In Mississippi, in the morning, Col. Grierson’s men cross Sandy Creek, where they surprise and capture a small detachment of Rebel Cavalry. Further on they surprise and capture 40 more Confederate cavalrymen. Six miles out side of Baton Rouge Grierson calls a halt for his weary men – and himself. He relaxes by playing the organ in a local church (he was a music teacher before the war), until he is informed of approaching cavalry. It is Union troopers. Grierson has reached the Union lines, and his raid has ended. Over 16 crucial days Grierson’s two regiments have covered 600 miles of Rebel territory, destroyed an estimated 50 miles of RR track, and distracted all of Pemberton’s cavalry and almost a third of his infantry, all at the exact moment Grant is moving to gain the Eastern bank of the Mississippi.

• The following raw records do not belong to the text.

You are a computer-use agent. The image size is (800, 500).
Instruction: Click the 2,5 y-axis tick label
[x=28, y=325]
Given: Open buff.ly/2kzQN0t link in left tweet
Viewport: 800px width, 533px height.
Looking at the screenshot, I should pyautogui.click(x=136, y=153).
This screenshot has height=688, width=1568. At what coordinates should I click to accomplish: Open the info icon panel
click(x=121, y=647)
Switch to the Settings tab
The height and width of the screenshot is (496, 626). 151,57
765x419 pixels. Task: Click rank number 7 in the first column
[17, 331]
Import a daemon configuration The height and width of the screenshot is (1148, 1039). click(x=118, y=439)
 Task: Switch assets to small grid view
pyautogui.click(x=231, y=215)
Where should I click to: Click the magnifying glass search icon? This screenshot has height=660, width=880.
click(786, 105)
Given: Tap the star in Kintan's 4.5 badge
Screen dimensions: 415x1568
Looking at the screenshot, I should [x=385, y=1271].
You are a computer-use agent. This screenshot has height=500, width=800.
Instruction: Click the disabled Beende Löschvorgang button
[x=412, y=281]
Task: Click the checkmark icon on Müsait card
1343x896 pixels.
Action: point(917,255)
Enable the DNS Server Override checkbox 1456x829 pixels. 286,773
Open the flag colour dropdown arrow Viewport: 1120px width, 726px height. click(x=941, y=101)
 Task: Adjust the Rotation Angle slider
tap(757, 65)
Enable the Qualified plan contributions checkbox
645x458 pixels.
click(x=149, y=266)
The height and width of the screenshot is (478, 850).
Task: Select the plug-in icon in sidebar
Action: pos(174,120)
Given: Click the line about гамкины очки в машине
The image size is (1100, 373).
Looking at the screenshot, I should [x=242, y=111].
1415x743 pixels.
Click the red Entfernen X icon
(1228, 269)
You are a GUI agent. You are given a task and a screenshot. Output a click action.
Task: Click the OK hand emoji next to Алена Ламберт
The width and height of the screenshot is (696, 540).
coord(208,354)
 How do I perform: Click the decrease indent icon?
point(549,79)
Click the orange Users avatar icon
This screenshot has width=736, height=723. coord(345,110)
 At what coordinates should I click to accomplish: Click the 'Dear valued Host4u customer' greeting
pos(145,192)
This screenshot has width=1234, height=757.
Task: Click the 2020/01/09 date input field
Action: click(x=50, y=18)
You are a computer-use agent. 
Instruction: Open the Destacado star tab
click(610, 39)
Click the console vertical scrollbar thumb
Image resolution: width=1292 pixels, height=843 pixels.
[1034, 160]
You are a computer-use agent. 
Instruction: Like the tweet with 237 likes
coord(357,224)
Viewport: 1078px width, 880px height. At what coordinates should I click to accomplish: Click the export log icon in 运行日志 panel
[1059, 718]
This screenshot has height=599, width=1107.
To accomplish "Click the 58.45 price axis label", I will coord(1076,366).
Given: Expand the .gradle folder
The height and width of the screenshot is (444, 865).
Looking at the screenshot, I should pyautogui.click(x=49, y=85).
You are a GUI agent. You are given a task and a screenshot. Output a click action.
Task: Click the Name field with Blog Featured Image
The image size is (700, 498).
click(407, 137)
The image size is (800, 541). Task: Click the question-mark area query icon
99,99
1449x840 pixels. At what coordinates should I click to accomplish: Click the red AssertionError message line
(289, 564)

And all of this was achieved for a cost to Grieson's men of three dead, seven wounded and nine men missing. The lack of Confederate Cavalry at the battle of Port Gibson allowed General Bowman’s men to be outflanked, and for that reason alone, the raid is an unqualified success. But Grierson also learned a fundamental lesson in the raid, a lesson that Grant was about to learn as well, a lesson that would shape the course of the war over the next year and a half; as Grierson observed upon his return – “The Confederacy is hollow”.
Grant’s troops enter Port Gibson in the morning and immediately begin rebuilding the Bayou Pierre Bridge, dismantling the town’s buildings for wood. Now reinforced to almost two full corps, the troops push ahead eight miles up the road to Grand Gulf by nightfall.